According to him, the police would continue to try to head off an escalation by allowing any protestors who leave on their own will to do so without fear of more police measures or punishment. Petra Mueller, a 53-year-old resident who had been at the site for many days, said, “I’m terribly worried today,” as she looked out the upper window of one of the few intact houses. Mueller added, “till nothing is left standing; hope dies last,” indicating that she still had faith that some of Luetzerath might be saved. Greenpeace warns that if the town were destroyed in order to develop the neighboring Garzweiler coal mine, it would have a devastating effect on the local ecosystem and release massive amounts of greenhouse gases into the atmosphere. Coal is necessary for Germany’s energy security, according to the government and utility provider RWE. However, the government’s position is questioned by a research conducted by the German Institute for Economic Research. The report’s authors discovered that other existing coal resources might be utilized, although at a higher cost to RWE. The analysis indicated that Germany could decrease its reliance on Russian energy by increasing its generation of renewable electricity and decreasing its demand through energy efficiency measures. The Green Party, which includes members of the regional and national administrations that made the deal with RWE last year permitting it to destroy the hamlet in exchange for ceasing coal use by 2030, rather than 2038, has been the target of special wrath from campaigners.

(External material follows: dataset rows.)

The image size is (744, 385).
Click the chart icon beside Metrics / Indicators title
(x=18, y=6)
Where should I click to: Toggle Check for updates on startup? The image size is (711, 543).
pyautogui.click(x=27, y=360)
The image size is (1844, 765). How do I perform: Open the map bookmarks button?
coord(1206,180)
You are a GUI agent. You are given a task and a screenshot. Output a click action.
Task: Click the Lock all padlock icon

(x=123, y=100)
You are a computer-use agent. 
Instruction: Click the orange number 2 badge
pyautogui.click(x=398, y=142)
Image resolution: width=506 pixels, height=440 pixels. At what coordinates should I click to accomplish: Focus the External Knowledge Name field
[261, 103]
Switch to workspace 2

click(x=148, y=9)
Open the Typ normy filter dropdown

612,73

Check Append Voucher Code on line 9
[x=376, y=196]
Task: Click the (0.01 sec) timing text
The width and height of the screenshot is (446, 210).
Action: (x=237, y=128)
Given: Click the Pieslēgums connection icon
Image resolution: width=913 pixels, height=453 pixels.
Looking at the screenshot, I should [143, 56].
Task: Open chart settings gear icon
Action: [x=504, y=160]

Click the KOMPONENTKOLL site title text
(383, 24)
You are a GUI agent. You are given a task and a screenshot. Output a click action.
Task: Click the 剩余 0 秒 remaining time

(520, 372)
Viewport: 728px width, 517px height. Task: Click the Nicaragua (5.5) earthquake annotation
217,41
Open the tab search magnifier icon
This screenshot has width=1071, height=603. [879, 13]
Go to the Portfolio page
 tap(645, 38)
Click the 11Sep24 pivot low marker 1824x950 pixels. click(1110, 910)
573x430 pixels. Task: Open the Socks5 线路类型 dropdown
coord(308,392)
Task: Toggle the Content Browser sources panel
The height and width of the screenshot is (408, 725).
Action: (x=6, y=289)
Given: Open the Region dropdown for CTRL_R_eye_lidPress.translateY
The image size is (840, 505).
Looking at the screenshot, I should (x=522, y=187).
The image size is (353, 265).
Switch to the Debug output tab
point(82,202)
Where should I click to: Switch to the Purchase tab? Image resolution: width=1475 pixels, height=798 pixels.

“I think climate protection and demonstrations require symbols, but the desolate hamlet of Luetzerath, where no one lives any more, is the wrong emblem from my point of view,” Vice Chancellor Robert Habeck, a Green who is Germany’s economics and climate minister, told reporters in Berlin. Environmentalists argue that Germany’s worldwide promises to decrease emissions of planet-warming greenhouse gases are at odds with the expansion of a major open-cast coal mine. The government is set to fail its lofty objectives for the second year in a row.